Task brief » Both the line containing "Instruction: Tap the VAT row label" and the line containing "Given: Click the green bar for 4 guesses" belong to the span. Output exactly that span from the listing below, and nothing outside it.

(Information provided Opens)

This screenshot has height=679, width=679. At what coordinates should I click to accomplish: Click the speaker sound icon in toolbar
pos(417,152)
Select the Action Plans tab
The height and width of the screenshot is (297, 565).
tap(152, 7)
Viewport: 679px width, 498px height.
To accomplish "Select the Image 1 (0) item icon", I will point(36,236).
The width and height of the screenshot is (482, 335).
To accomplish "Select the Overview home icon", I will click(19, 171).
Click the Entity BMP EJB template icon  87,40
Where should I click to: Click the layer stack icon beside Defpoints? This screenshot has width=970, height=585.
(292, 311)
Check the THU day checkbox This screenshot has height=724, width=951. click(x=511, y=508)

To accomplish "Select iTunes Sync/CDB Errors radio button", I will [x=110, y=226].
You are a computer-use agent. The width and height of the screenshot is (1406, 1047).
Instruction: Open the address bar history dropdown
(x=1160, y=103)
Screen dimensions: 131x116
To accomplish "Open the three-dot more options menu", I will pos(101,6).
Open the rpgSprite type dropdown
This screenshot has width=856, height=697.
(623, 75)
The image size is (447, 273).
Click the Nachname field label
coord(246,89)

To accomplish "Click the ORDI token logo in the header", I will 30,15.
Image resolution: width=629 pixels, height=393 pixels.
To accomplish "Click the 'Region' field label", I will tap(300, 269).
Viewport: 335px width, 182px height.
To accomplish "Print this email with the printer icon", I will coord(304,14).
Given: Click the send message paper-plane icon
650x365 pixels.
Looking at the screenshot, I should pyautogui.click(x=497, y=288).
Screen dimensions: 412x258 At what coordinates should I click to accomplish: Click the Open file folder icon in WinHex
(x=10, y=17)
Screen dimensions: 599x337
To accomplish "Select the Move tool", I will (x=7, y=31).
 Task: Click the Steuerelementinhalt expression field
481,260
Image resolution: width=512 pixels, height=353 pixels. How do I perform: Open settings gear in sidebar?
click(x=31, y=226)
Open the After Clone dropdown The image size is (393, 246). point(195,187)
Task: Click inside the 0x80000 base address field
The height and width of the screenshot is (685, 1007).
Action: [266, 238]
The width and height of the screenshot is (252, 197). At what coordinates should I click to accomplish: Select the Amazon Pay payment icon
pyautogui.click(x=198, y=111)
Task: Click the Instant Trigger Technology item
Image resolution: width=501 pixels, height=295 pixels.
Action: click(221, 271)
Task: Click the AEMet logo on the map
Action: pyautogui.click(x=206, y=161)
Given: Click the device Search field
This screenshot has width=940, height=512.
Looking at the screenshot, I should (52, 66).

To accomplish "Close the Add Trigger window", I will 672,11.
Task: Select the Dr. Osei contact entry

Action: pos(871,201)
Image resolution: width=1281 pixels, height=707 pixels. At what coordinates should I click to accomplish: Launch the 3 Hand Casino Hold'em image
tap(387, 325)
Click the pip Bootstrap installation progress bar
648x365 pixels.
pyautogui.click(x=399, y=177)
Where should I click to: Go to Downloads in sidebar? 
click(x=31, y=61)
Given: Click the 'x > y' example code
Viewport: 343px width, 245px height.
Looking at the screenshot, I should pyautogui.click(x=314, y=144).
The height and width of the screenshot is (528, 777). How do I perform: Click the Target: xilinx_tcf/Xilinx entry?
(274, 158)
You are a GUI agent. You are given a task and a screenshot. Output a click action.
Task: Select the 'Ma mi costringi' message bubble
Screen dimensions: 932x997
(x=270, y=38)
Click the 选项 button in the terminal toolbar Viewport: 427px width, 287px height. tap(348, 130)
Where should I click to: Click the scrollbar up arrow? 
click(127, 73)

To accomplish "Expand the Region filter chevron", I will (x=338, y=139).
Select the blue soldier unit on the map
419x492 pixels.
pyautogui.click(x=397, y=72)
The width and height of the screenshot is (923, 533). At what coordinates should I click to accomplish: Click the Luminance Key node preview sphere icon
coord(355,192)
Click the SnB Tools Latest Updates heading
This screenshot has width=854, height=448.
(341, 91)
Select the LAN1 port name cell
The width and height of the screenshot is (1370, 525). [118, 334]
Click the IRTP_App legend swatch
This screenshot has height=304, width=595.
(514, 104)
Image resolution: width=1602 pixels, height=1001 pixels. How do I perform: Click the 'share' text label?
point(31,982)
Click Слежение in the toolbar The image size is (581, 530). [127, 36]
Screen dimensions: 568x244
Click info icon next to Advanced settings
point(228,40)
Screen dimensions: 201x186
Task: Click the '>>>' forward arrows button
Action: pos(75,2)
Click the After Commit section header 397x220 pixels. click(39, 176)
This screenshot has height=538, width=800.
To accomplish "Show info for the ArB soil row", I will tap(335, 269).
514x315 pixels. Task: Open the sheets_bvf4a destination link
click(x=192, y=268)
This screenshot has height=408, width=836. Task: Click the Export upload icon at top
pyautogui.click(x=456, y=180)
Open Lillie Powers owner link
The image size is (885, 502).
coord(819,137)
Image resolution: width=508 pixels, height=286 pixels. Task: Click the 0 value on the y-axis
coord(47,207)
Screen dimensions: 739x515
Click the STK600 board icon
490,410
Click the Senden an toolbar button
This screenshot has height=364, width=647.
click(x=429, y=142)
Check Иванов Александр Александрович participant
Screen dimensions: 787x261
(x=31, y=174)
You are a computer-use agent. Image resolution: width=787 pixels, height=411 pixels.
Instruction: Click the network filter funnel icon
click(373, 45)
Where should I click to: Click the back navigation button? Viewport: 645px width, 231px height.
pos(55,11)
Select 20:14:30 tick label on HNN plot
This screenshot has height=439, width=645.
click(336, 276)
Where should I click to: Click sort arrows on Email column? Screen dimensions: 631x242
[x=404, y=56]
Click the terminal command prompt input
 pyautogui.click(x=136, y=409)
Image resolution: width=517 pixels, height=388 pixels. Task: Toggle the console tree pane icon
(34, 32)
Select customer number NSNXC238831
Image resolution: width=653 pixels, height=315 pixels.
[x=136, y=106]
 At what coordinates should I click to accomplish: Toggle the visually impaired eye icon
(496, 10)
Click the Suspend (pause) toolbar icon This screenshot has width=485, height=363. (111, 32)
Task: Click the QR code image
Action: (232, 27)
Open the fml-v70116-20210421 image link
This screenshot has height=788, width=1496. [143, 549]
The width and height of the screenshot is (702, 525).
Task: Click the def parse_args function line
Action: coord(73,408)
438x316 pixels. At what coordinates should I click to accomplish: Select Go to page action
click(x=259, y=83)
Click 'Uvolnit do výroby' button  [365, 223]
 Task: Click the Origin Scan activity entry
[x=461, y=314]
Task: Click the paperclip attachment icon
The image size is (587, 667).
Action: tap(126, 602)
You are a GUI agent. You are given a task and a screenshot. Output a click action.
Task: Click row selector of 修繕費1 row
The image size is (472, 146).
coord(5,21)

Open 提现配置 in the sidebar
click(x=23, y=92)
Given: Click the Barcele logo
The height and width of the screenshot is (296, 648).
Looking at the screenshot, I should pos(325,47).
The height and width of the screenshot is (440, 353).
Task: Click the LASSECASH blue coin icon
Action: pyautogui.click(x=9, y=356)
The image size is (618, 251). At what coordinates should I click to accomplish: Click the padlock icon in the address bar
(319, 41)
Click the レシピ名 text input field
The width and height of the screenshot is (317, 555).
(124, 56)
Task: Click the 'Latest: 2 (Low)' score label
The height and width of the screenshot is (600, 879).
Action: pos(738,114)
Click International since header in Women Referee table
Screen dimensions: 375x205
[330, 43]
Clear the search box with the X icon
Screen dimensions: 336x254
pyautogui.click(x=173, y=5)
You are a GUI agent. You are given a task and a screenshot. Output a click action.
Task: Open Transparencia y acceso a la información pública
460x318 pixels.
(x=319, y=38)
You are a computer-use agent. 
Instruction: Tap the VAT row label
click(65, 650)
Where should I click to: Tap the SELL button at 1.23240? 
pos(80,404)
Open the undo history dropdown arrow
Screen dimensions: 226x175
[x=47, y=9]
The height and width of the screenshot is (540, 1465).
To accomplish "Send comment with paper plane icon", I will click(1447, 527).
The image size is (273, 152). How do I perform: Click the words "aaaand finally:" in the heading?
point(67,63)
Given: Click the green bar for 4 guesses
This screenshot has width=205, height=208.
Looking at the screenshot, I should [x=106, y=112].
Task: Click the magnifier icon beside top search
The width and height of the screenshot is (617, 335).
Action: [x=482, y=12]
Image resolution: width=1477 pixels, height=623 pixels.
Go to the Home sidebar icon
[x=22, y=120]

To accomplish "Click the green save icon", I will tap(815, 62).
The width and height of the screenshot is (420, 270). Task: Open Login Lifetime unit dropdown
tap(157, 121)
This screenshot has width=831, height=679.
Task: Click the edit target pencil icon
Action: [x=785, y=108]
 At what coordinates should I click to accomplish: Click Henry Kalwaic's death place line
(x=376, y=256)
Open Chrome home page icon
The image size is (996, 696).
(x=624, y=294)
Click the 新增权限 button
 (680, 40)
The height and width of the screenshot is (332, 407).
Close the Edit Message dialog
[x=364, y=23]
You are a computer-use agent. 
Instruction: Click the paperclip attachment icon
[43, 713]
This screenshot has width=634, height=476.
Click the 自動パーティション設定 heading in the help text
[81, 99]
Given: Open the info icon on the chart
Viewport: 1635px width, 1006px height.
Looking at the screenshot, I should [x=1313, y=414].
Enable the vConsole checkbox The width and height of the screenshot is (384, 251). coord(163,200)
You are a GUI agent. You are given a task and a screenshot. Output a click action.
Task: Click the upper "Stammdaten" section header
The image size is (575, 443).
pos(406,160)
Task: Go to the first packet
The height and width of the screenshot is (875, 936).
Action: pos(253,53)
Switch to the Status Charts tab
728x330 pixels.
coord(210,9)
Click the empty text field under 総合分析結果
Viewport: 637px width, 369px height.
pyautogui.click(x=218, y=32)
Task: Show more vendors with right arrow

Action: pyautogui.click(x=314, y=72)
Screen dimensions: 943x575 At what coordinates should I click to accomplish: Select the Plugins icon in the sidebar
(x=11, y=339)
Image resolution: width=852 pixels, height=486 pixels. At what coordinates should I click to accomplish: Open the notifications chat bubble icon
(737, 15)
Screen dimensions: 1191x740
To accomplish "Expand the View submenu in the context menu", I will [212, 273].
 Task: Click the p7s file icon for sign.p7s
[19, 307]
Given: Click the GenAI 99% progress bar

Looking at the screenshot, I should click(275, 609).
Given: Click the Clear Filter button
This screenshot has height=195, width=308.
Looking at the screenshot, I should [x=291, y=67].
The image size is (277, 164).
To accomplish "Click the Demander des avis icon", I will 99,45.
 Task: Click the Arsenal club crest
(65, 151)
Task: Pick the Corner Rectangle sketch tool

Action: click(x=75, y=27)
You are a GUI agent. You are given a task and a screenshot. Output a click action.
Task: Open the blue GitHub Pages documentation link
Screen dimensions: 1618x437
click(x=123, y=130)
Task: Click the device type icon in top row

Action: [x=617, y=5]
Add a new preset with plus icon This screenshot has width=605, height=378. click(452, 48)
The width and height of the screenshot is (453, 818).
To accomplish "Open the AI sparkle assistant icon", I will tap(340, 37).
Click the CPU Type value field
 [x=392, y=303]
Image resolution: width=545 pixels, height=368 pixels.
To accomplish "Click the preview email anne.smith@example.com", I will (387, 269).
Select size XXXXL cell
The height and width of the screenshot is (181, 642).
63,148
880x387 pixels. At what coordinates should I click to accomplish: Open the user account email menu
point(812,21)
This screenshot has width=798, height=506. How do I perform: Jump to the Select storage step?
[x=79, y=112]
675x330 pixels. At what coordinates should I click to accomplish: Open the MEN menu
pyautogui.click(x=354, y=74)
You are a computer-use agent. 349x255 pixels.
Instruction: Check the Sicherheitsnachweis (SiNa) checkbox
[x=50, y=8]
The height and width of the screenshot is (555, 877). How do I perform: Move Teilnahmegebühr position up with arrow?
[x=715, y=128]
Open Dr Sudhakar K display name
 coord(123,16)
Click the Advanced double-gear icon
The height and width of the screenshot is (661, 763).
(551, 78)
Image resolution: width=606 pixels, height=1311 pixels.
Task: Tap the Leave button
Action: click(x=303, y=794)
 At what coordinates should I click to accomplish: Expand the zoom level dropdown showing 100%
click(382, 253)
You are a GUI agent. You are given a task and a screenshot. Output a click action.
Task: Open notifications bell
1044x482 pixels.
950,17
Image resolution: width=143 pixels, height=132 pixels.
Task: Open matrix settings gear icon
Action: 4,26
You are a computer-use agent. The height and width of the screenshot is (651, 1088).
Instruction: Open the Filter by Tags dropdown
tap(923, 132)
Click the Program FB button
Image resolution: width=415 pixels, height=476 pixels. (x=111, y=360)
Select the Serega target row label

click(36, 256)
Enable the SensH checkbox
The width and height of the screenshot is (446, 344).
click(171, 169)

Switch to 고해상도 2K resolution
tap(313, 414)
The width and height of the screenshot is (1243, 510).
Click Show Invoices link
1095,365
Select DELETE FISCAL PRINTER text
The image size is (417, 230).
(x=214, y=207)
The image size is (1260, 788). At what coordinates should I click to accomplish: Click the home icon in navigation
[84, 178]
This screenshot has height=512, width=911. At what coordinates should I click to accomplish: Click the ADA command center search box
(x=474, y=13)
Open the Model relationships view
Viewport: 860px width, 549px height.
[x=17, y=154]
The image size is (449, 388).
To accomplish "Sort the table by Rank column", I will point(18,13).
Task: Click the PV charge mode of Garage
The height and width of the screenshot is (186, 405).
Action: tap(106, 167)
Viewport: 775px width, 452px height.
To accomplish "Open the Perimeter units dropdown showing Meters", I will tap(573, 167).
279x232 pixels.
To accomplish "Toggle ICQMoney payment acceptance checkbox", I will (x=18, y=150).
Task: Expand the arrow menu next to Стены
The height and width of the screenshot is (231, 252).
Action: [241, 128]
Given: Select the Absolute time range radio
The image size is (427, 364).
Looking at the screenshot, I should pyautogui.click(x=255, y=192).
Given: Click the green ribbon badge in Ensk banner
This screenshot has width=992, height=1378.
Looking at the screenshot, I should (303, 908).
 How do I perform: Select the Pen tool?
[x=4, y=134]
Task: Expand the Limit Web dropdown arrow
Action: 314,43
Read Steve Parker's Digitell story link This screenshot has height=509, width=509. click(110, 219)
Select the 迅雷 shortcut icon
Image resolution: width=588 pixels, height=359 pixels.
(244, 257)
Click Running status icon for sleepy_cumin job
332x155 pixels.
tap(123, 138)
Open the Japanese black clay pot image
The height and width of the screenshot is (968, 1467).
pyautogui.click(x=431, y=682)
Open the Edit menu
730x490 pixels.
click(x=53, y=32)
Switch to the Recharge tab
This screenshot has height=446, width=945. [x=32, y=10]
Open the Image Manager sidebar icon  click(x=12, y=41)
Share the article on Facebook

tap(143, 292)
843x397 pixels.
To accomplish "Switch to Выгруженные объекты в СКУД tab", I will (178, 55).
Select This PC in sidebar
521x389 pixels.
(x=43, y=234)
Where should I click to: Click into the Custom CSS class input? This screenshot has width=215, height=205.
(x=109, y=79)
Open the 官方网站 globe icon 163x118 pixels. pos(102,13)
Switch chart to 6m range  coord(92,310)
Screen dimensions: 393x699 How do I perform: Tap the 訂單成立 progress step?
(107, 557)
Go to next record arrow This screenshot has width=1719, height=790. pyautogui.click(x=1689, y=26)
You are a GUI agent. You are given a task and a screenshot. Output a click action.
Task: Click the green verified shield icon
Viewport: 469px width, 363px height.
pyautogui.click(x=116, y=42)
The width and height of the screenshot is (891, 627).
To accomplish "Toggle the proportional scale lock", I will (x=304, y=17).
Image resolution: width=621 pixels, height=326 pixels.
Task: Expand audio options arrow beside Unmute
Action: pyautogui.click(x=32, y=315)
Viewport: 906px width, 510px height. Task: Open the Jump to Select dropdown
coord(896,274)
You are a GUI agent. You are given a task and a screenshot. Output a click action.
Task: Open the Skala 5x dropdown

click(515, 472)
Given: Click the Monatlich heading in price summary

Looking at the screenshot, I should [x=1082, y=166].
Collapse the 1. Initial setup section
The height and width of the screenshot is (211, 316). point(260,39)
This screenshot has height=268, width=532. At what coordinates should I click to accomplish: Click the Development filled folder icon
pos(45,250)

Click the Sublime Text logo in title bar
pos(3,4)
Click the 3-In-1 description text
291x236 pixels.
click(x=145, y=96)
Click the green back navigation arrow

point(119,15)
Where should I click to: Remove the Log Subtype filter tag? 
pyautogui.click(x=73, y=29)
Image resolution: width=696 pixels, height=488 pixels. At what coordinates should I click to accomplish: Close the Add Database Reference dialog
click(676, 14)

(Information provided Closes)

Written response »
Instruction: Tap the VAT row label
click(65, 650)
Where should I click to: Tap the SELL button at 1.23240? 
pos(80,404)
Open the undo history dropdown arrow
Screen dimensions: 226x175
[x=47, y=9]
The height and width of the screenshot is (540, 1465).
To accomplish "Send comment with paper plane icon", I will click(1447, 527).
The image size is (273, 152). How do I perform: Click the words "aaaand finally:" in the heading?
point(67,63)
Given: Click the green bar for 4 guesses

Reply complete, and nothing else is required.